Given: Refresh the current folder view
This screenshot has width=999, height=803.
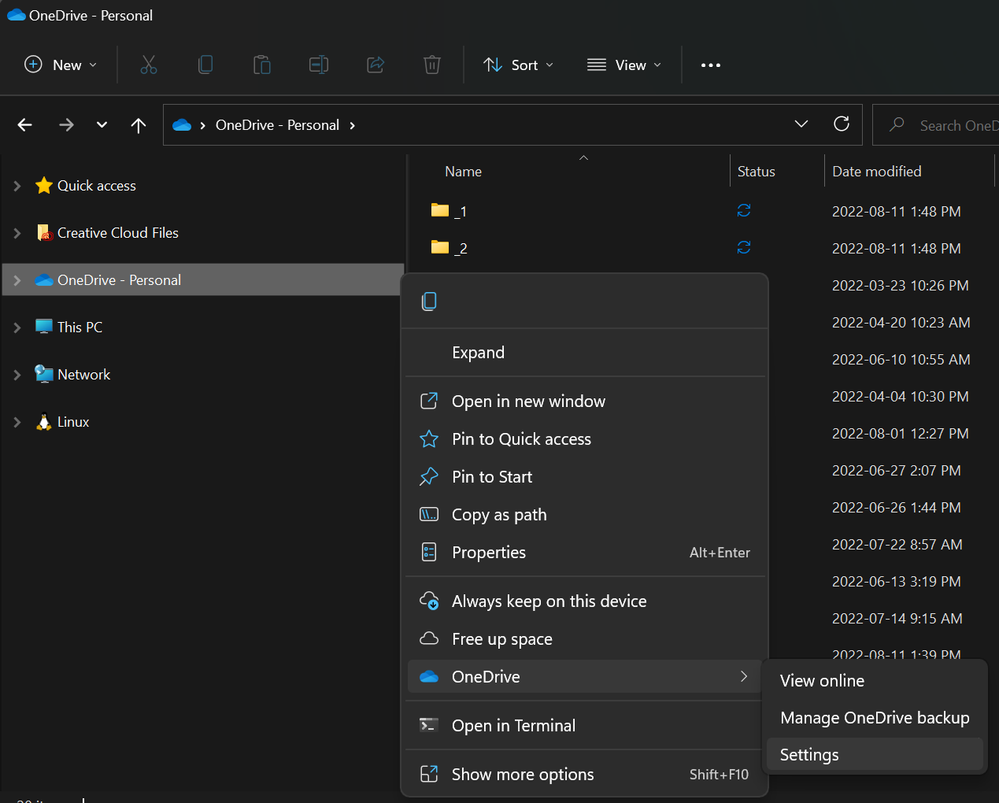Looking at the screenshot, I should tap(841, 125).
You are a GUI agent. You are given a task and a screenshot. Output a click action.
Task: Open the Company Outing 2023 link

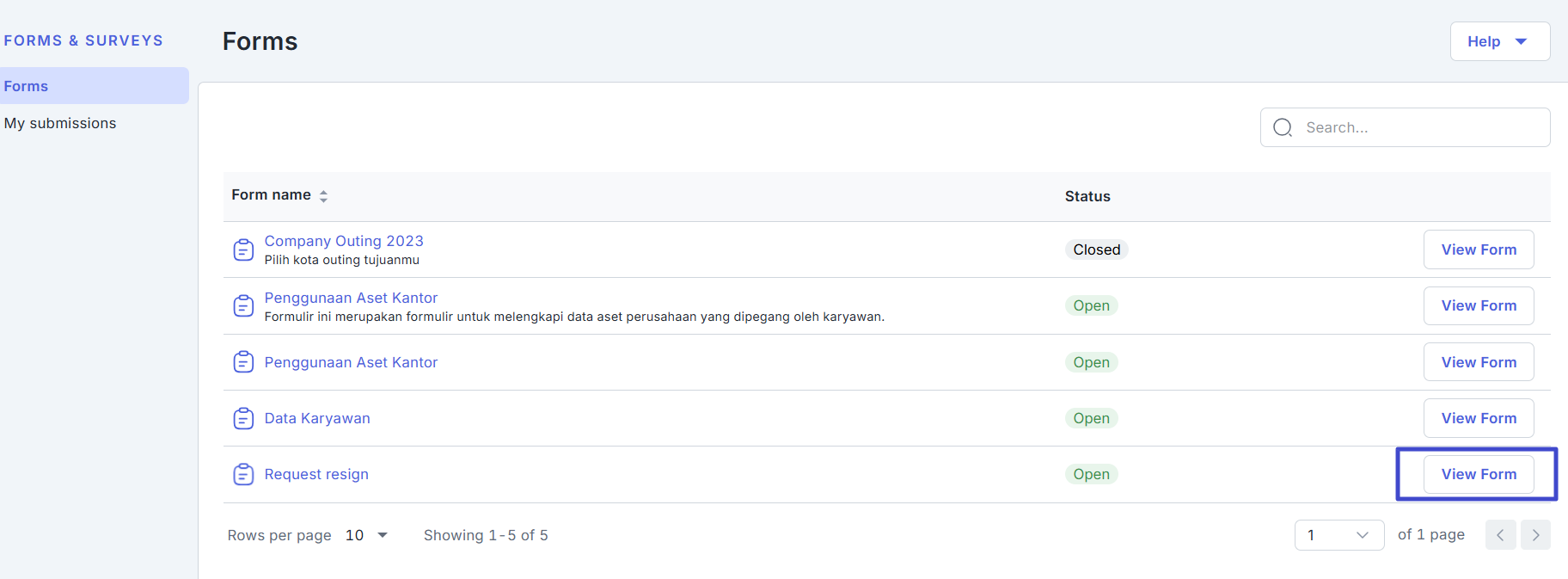point(344,241)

■ Task item ■
All that the answer may contain is the exact text of the lines from the one with "This screenshot has width=999, height=803." through the last line of the material, pictures excluded.

■ Answer area ■
This screenshot has width=999, height=803.
Looking at the screenshot, I should tap(841, 125).
You are a GUI agent. You are given a task and a screenshot. Output a click action.
Task: Open the Company Outing 2023 link

point(344,241)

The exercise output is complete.